** Stored data entries **
== Segment start ==

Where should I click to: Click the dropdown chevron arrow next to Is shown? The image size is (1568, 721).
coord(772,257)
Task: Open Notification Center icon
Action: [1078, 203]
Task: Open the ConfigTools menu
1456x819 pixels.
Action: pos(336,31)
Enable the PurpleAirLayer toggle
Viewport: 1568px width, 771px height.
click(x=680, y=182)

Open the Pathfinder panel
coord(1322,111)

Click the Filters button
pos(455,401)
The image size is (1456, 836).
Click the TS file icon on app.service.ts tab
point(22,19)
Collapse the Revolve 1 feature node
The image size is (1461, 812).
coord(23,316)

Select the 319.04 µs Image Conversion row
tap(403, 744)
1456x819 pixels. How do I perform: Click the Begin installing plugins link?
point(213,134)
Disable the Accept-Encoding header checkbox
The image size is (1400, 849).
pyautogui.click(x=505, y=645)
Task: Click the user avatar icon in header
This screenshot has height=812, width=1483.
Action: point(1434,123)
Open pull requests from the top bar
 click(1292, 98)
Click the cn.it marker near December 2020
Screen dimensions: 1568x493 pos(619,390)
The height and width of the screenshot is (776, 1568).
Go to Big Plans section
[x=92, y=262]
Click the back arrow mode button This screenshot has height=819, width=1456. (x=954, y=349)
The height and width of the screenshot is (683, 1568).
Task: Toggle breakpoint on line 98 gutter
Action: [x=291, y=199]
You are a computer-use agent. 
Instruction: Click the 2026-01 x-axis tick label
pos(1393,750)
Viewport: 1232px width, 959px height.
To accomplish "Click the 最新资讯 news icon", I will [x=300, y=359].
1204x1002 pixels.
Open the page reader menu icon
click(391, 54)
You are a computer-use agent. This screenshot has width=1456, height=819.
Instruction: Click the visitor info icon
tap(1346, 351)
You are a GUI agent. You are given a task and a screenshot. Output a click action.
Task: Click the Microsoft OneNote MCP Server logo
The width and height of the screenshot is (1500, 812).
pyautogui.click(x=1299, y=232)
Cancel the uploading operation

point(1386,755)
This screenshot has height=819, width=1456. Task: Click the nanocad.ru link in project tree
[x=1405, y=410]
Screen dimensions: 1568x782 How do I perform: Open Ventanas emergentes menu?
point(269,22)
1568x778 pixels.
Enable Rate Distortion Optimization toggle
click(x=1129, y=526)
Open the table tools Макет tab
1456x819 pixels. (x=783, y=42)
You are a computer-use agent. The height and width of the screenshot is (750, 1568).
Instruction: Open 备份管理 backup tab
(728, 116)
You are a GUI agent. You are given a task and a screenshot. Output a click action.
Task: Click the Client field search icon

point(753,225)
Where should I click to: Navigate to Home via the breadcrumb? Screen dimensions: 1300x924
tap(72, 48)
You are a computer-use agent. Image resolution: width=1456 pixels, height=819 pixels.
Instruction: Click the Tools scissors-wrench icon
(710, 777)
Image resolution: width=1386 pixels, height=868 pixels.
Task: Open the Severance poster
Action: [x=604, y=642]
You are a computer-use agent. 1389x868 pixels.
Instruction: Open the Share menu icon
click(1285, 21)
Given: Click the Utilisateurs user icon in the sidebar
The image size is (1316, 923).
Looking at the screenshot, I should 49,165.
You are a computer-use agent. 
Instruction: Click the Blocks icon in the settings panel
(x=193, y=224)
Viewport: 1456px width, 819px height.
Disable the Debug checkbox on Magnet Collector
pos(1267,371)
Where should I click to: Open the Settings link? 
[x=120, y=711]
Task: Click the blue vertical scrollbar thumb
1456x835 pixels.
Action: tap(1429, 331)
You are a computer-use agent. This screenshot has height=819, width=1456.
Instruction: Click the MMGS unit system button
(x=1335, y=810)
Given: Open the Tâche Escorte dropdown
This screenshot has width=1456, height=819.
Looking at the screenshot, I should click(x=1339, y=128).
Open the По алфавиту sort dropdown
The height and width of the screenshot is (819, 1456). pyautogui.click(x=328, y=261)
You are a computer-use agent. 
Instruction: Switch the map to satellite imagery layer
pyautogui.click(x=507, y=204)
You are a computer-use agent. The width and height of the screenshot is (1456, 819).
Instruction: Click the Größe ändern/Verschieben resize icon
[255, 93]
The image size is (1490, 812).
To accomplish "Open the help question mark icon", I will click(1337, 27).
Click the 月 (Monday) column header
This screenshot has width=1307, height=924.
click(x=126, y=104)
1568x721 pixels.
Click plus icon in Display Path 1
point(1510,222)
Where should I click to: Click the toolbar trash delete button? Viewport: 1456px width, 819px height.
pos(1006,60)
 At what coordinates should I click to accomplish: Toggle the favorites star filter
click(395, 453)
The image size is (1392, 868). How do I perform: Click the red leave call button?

== Segment end ==

** Exercise **
Report the number of lines, in the entries above, that contain the word "user", without any other text.

** Response below **
2